* **What the task requires**
Each entry listed below should be reproduced word for word.

* **Extracted material**
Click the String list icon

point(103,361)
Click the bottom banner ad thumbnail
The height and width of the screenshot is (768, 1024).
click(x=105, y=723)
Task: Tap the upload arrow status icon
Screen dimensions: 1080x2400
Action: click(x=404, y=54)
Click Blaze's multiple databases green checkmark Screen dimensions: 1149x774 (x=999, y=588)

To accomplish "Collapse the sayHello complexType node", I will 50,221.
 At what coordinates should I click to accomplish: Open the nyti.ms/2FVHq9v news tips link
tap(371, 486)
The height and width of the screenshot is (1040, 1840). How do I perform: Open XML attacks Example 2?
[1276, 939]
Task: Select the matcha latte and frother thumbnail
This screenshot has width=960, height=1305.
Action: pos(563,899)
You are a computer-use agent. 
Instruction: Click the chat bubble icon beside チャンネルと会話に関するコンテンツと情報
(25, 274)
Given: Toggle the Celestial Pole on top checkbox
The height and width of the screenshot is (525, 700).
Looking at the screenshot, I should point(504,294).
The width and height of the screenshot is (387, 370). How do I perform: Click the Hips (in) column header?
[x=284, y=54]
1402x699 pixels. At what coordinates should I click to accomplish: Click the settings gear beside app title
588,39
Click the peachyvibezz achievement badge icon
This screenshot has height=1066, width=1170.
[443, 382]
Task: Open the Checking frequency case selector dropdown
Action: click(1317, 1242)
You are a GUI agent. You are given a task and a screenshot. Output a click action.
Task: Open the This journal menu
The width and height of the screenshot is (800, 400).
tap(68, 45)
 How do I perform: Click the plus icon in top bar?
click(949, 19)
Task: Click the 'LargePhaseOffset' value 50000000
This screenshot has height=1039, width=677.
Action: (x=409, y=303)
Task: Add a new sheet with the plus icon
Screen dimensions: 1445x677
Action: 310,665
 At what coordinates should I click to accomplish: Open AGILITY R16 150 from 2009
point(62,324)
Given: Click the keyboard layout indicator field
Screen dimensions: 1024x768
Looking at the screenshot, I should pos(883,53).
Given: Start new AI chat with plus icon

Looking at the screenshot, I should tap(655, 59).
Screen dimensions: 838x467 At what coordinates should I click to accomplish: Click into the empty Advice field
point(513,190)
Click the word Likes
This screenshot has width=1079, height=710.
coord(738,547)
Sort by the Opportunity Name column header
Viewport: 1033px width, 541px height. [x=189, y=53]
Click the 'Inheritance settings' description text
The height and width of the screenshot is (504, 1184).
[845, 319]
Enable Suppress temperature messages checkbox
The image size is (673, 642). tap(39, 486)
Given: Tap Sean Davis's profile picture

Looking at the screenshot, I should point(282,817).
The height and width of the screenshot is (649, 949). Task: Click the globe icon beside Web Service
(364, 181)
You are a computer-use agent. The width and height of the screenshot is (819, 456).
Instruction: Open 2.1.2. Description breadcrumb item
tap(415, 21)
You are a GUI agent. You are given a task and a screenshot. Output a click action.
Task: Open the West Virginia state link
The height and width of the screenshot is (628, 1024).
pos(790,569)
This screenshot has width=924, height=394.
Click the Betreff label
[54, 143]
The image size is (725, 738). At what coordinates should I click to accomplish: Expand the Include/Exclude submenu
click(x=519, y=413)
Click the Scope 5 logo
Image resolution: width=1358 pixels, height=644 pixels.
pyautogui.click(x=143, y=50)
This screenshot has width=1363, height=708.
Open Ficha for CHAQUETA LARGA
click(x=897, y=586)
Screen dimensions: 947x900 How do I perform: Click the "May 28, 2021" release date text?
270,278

* **Response to the task**
Click the String list icon

point(103,361)
Click the bottom banner ad thumbnail
The height and width of the screenshot is (768, 1024).
click(x=105, y=723)
Task: Tap the upload arrow status icon
Screen dimensions: 1080x2400
Action: click(x=404, y=54)
Click Blaze's multiple databases green checkmark Screen dimensions: 1149x774 (x=999, y=588)

To accomplish "Collapse the sayHello complexType node", I will 50,221.
 At what coordinates should I click to accomplish: Open the nyti.ms/2FVHq9v news tips link
tap(371, 486)
The height and width of the screenshot is (1040, 1840). How do I perform: Open XML attacks Example 2?
[1276, 939]
Task: Select the matcha latte and frother thumbnail
This screenshot has width=960, height=1305.
Action: pos(563,899)
You are a computer-use agent. 
Instruction: Click the chat bubble icon beside チャンネルと会話に関するコンテンツと情報
(25, 274)
Given: Toggle the Celestial Pole on top checkbox
The height and width of the screenshot is (525, 700).
Looking at the screenshot, I should point(504,294).
The width and height of the screenshot is (387, 370). How do I perform: Click the Hips (in) column header?
[x=284, y=54]
1402x699 pixels. At what coordinates should I click to accomplish: Click the settings gear beside app title
588,39
Click the peachyvibezz achievement badge icon
This screenshot has height=1066, width=1170.
[443, 382]
Task: Open the Checking frequency case selector dropdown
Action: click(1317, 1242)
You are a GUI agent. You are given a task and a screenshot. Output a click action.
Task: Open the This journal menu
The width and height of the screenshot is (800, 400).
tap(68, 45)
 How do I perform: Click the plus icon in top bar?
click(949, 19)
Task: Click the 'LargePhaseOffset' value 50000000
This screenshot has height=1039, width=677.
Action: (x=409, y=303)
Task: Add a new sheet with the plus icon
Screen dimensions: 1445x677
Action: 310,665
 At what coordinates should I click to accomplish: Open AGILITY R16 150 from 2009
point(62,324)
Given: Click the keyboard layout indicator field
Screen dimensions: 1024x768
Looking at the screenshot, I should pos(883,53).
Given: Start new AI chat with plus icon

Looking at the screenshot, I should tap(655, 59).
Screen dimensions: 838x467 At what coordinates should I click to accomplish: Click into the empty Advice field
point(513,190)
Click the word Likes
This screenshot has width=1079, height=710.
coord(738,547)
Sort by the Opportunity Name column header
Viewport: 1033px width, 541px height. [x=189, y=53]
Click the 'Inheritance settings' description text
The height and width of the screenshot is (504, 1184).
[845, 319]
Enable Suppress temperature messages checkbox
The image size is (673, 642). tap(39, 486)
Given: Tap Sean Davis's profile picture

Looking at the screenshot, I should point(282,817).
The height and width of the screenshot is (649, 949). Task: Click the globe icon beside Web Service
(364, 181)
You are a computer-use agent. The width and height of the screenshot is (819, 456).
Instruction: Open 2.1.2. Description breadcrumb item
tap(415, 21)
You are a GUI agent. You are given a task and a screenshot. Output a click action.
Task: Open the West Virginia state link
The height and width of the screenshot is (628, 1024).
pos(790,569)
This screenshot has width=924, height=394.
Click the Betreff label
[54, 143]
The image size is (725, 738). At what coordinates should I click to accomplish: Expand the Include/Exclude submenu
click(x=519, y=413)
Click the Scope 5 logo
Image resolution: width=1358 pixels, height=644 pixels.
pyautogui.click(x=143, y=50)
This screenshot has width=1363, height=708.
Open Ficha for CHAQUETA LARGA
click(x=897, y=586)
Screen dimensions: 947x900 How do I perform: Click the "May 28, 2021" release date text?
270,278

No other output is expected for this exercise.